The morning is a muted affair until the blinds are drawn. If we're fortunate, at least during much of the year, with this action the warm sunlight will spill in to aid in the task of shaking off remnants of sleep still dripping from our minds and bodies. For me, this is a small, but important part of beginning the day. I'm not one for darkness, really, unless the sun is down. Maybe it's more accurate to say that I'm not one for artificial light when the real thing is available. When the sun is out, it must be appreciated, and its light must be let in to every corner possible. This might be related to growing up in the relatively cloudy Midwest, and having recently returned here. During my half a decade living in the South there were days - seasons even - when the sun was smothering, inescapable and brutal. Even still when this was the case - it wasn't so much the light, but the heat that and humidity that made it feel that way.

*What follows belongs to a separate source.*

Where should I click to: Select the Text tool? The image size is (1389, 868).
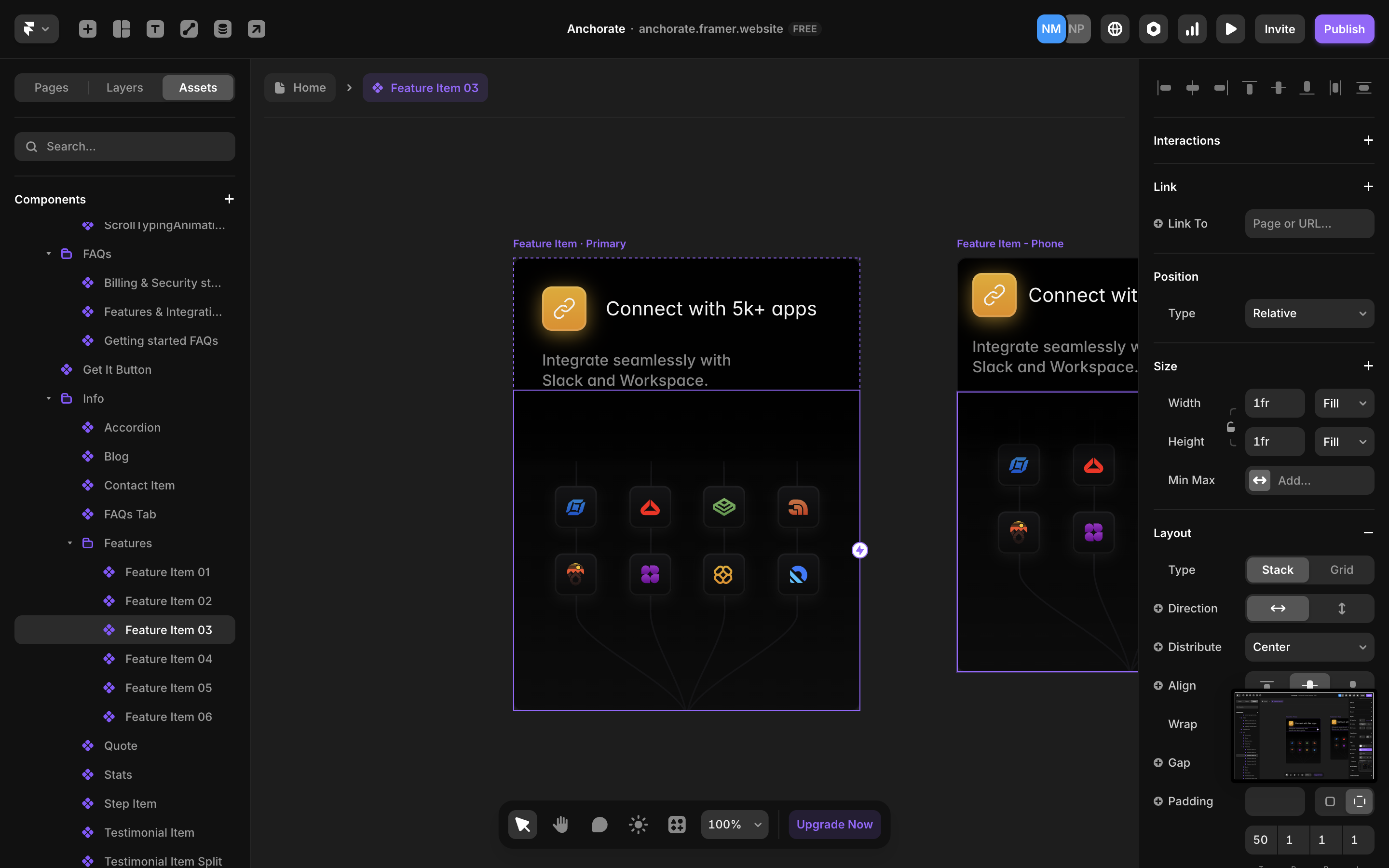tap(155, 29)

The last place we lived had massive windows, probably ten feet high by fourteen feet wide. We had two of them and they faced east. Even though these windows were largely shielded by trees, drawing the blinds in the morning was almost mystical on some days. But there were no other windows in the apartment and sunsets went by everyday unseen and unnoticed. The ambient, diffuse light simply dissipated in the living space from about noon onward throughout the rest of the day. This had the strange effect of making days feel simultaneously elongated and truncated - especially during the lockdown periods. The only way to orient yourself as to how the day was proceeding would be to go on a walk and to get out from the shadow of the large warehouse - and so often, we did. The lack of windows on three of the four sides of our living space, as grand as those two windows we had were, was at times disorienting. Alienating even. After living there for awhile I thought sometimes that I would live in a house entirely of windows if I could...the lack of privacy might be made up for by the ability to see trees (if lucky enough to live amongst them), sunlight and moonlight at every angle.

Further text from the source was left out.